» What to work on
Below are some records; give them all again exactly, but not the pictures.

►

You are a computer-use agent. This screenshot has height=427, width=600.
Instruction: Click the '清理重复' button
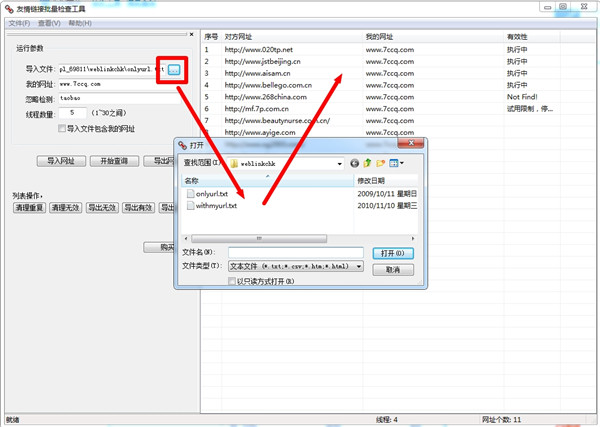point(30,208)
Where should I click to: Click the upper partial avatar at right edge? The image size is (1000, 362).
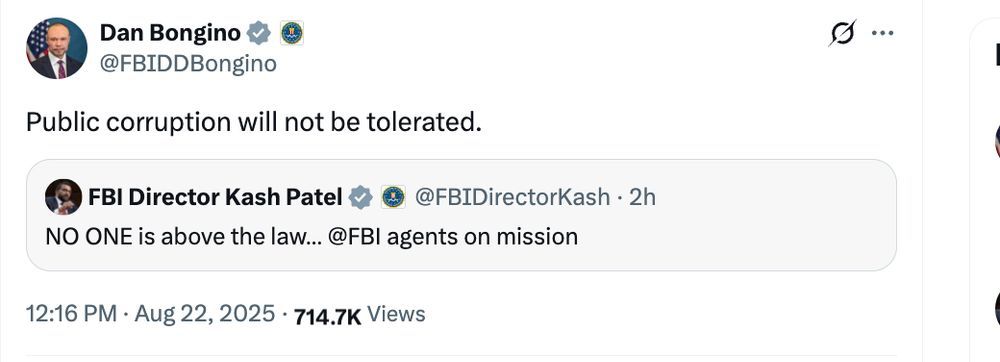997,140
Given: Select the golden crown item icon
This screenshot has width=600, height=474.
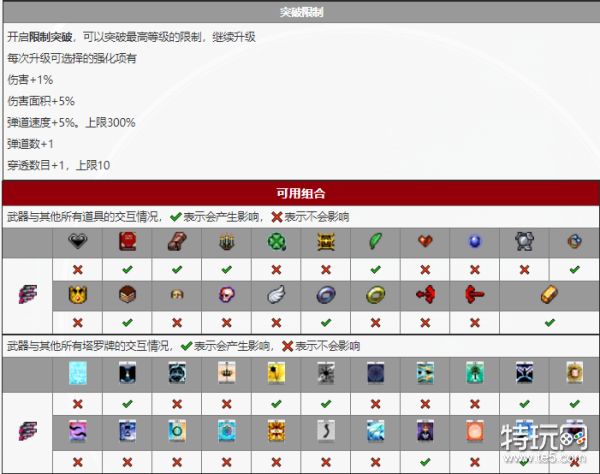Looking at the screenshot, I should pos(78,296).
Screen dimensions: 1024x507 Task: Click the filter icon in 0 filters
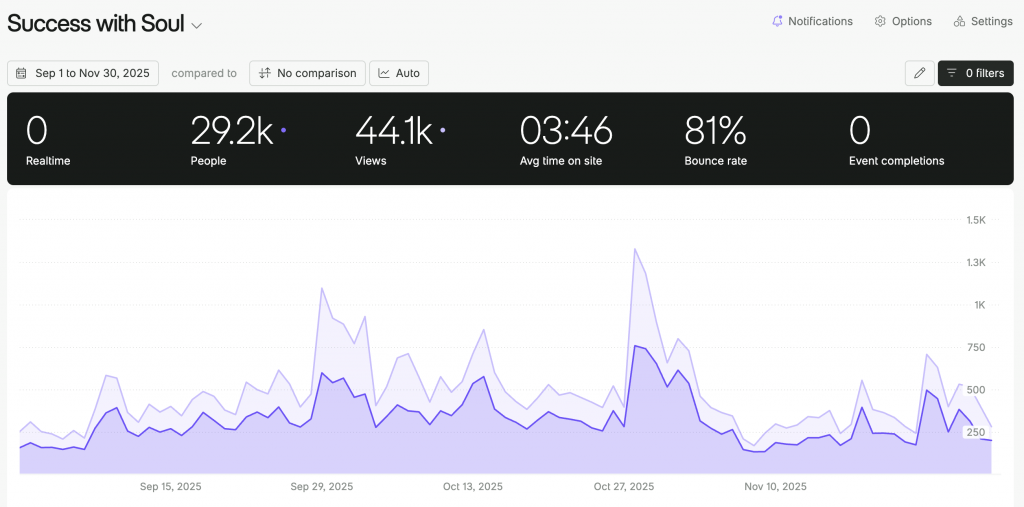(952, 73)
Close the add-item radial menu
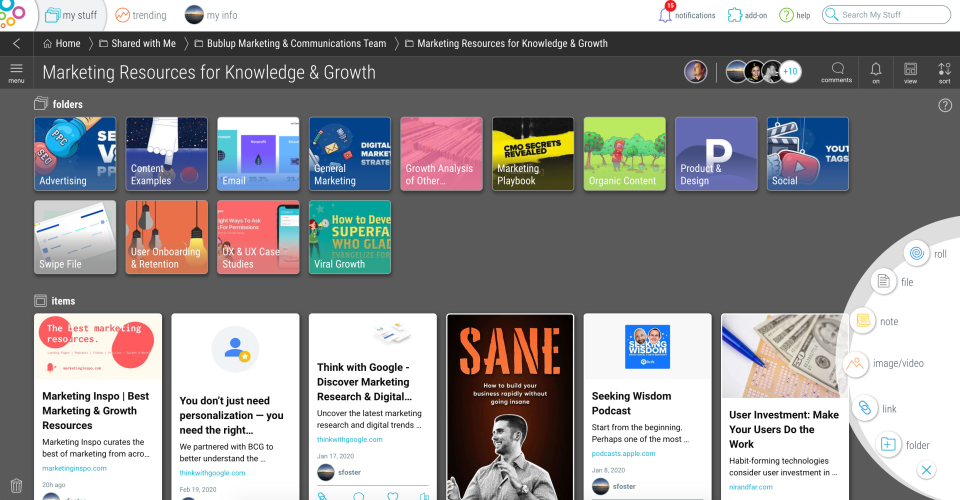This screenshot has width=960, height=500. point(927,470)
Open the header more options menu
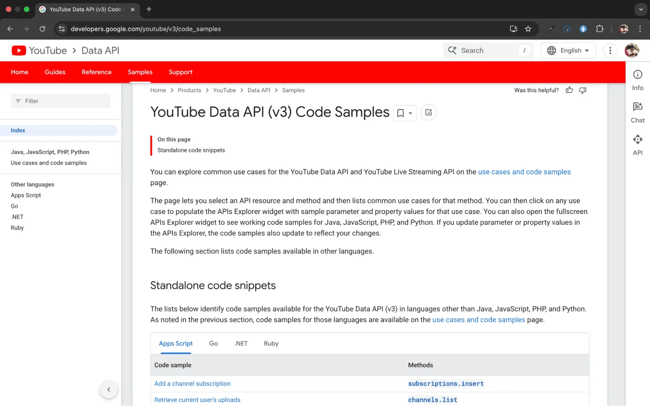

◄

» Output below
You are a computer-use agent. This screenshot has height=427, width=600.
Instruction: Click the '清理重复' button
point(30,208)
Where should I click to: Click the upper partial avatar at right edge? The image size is (1000, 362).
997,140
Given: Select the golden crown item icon
This screenshot has width=600, height=474.
Looking at the screenshot, I should pos(78,296).
Screen dimensions: 1024x507 Task: Click the filter icon in 0 filters
(952, 73)
Close the add-item radial menu
This screenshot has width=960, height=500. point(927,470)
Open the header more options menu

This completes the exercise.